# What you need to do:
Where a line of the data holds the word "computer", copy that line.

# Available records:
───
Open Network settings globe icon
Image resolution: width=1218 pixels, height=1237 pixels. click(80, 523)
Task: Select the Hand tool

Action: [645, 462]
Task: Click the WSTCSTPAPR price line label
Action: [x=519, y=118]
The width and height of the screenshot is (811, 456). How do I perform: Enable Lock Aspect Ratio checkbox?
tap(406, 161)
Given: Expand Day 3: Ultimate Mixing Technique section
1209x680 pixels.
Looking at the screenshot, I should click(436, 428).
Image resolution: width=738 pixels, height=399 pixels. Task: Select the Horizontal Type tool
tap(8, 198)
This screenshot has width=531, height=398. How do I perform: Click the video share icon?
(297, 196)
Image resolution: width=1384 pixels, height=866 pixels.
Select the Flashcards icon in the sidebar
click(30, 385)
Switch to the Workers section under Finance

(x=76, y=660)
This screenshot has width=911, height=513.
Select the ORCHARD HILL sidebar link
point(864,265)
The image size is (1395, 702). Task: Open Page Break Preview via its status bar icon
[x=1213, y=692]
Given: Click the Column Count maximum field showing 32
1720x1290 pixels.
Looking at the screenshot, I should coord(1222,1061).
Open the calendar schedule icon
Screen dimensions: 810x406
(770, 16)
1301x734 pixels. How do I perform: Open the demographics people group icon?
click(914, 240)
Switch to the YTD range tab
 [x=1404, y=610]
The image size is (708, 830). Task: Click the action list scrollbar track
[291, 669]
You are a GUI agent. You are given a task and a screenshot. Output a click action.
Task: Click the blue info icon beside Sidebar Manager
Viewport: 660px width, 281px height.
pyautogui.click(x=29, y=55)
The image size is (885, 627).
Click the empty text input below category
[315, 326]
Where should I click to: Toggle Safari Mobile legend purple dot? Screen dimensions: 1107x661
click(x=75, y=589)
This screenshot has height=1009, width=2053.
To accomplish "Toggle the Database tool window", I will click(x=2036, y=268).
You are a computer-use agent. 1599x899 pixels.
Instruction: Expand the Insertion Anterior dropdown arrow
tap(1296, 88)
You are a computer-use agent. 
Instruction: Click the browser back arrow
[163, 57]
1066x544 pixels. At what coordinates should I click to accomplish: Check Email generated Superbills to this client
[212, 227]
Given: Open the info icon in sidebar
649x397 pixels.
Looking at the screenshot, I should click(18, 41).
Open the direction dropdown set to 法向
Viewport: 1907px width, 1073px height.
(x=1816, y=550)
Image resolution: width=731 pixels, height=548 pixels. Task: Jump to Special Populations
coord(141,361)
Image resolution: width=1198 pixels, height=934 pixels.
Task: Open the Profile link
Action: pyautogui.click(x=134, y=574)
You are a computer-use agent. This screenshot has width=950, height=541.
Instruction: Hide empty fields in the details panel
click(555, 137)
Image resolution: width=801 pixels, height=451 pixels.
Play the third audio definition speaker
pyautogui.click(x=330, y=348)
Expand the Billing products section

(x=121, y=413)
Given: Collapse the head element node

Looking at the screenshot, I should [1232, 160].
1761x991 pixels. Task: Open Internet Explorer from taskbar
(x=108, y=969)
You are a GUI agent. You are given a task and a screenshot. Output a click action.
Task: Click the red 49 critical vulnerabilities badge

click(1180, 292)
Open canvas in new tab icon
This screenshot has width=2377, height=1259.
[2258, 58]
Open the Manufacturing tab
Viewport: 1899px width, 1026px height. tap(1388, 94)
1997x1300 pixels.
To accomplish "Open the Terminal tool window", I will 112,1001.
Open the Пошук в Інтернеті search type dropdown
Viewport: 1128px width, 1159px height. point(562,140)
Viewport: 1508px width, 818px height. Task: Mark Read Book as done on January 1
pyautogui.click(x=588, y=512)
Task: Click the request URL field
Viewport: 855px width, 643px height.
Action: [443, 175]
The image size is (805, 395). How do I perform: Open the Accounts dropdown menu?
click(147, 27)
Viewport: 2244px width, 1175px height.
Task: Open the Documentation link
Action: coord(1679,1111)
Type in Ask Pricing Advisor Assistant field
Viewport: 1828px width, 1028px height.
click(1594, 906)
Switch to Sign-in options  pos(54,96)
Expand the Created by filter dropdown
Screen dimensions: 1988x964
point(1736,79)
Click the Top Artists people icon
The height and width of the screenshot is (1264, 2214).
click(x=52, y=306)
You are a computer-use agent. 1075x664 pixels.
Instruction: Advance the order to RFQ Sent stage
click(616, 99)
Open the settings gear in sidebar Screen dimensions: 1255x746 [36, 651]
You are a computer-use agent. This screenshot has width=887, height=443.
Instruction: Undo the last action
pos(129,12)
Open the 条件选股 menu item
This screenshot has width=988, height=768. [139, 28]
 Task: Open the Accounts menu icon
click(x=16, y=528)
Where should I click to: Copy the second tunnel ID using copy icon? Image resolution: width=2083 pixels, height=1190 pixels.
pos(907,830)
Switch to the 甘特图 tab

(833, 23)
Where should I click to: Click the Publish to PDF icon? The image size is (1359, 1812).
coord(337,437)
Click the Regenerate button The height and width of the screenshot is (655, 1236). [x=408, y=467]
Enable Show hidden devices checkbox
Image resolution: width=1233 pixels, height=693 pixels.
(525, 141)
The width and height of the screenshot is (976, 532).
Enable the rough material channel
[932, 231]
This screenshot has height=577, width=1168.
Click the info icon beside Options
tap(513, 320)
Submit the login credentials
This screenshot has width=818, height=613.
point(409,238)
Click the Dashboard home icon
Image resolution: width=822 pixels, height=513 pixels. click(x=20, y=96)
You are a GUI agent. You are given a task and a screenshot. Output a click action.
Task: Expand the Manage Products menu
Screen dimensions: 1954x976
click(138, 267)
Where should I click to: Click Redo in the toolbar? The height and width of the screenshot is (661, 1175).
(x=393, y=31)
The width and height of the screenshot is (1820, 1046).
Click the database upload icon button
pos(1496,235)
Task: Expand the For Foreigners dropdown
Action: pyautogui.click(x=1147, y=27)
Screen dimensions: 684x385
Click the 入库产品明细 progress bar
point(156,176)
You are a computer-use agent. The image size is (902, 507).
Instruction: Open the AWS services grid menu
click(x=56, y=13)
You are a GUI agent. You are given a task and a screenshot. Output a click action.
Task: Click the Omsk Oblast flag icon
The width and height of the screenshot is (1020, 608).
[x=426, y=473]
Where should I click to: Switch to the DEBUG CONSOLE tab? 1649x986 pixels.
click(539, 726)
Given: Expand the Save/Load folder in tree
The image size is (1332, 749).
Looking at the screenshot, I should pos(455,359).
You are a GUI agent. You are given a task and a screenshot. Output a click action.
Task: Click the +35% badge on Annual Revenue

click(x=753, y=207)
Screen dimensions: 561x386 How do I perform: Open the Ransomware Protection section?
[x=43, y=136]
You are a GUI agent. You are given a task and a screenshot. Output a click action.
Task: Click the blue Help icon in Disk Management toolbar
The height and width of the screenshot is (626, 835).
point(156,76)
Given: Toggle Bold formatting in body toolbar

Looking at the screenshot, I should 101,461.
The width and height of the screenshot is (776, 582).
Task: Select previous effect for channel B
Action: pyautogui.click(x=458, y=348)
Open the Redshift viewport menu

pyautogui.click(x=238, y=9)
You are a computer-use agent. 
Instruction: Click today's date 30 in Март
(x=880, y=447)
───
# Solution:
You are a computer-use agent. 1599x899 pixels.
You are a computer-use agent. 
You are a computer-use agent. This screenshot has width=950, height=541.
You are a computer-use agent. 1075x664 pixels.
You are a computer-use agent. This screenshot has width=887, height=443.
You are a computer-use agent. The image size is (902, 507).
You are a computer-use agent. 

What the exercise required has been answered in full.